When you unstack in a DataFrame, the **level unstacked** becomes the lowest level in the result
```python
df = pd.DataFrame({'left': result, 'right': result + 5},
                  columns=pd.Index(['left', 'right'], name='side'))
df
```

try
```python
df.unstack('state')
```

we may use the state to stack the side
```python
df.unstack('state').stack('side')
```

# Work

From the three files provided [here](https://github.com/jakevdp/data-USstates/)

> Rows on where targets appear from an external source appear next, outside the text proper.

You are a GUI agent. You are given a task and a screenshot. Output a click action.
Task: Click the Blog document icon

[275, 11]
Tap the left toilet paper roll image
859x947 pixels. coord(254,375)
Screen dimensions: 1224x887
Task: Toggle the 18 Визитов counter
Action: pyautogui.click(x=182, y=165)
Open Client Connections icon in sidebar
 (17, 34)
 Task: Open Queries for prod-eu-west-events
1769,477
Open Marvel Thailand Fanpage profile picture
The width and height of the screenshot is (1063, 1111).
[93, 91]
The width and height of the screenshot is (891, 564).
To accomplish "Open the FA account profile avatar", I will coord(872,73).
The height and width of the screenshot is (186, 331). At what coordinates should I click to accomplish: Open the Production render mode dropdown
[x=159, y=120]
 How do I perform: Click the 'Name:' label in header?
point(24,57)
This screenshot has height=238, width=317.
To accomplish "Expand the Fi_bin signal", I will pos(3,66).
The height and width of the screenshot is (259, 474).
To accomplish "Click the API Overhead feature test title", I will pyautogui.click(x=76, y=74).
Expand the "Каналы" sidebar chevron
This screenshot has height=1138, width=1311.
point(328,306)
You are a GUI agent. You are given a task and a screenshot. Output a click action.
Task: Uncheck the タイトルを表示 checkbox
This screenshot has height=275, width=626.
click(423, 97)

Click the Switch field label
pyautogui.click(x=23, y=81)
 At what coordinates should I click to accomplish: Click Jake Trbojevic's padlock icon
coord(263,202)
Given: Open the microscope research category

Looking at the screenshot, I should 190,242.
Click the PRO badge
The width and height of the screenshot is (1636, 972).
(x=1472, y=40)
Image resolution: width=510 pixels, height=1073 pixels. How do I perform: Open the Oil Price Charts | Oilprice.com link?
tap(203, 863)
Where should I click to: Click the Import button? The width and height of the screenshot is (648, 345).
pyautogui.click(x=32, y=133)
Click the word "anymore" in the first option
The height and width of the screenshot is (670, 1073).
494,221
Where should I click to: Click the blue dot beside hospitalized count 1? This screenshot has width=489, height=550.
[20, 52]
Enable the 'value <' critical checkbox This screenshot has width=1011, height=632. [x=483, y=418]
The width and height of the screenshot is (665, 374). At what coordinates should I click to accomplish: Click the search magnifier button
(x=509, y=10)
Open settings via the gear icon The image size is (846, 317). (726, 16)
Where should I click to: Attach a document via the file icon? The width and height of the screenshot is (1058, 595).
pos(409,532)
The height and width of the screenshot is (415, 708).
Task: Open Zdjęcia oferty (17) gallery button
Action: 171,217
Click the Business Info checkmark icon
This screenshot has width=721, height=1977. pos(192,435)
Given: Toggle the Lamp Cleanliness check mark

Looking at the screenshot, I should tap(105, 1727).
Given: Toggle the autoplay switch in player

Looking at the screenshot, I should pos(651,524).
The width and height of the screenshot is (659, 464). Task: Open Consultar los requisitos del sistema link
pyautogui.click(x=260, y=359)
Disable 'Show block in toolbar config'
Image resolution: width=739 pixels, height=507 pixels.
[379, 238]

1. Bind all data to get the data frame which have the state/ abbreviation, and area(sq.mi)
2. Bind the data to get the State, age, and population
3. Create the multiple hierachy dataframe, which contains the age as sub hierachy. The column should be the year and population, and the year must be order.


1. Bind all data to get the data frame which have the state/ abbreviation, and area(sq.mi)

2. Bind the data to get the State, age, and population

3. Create the multiple hierachy dataframe, which contains the age as sub hierachy. The column should be the year and population, and the year must be order.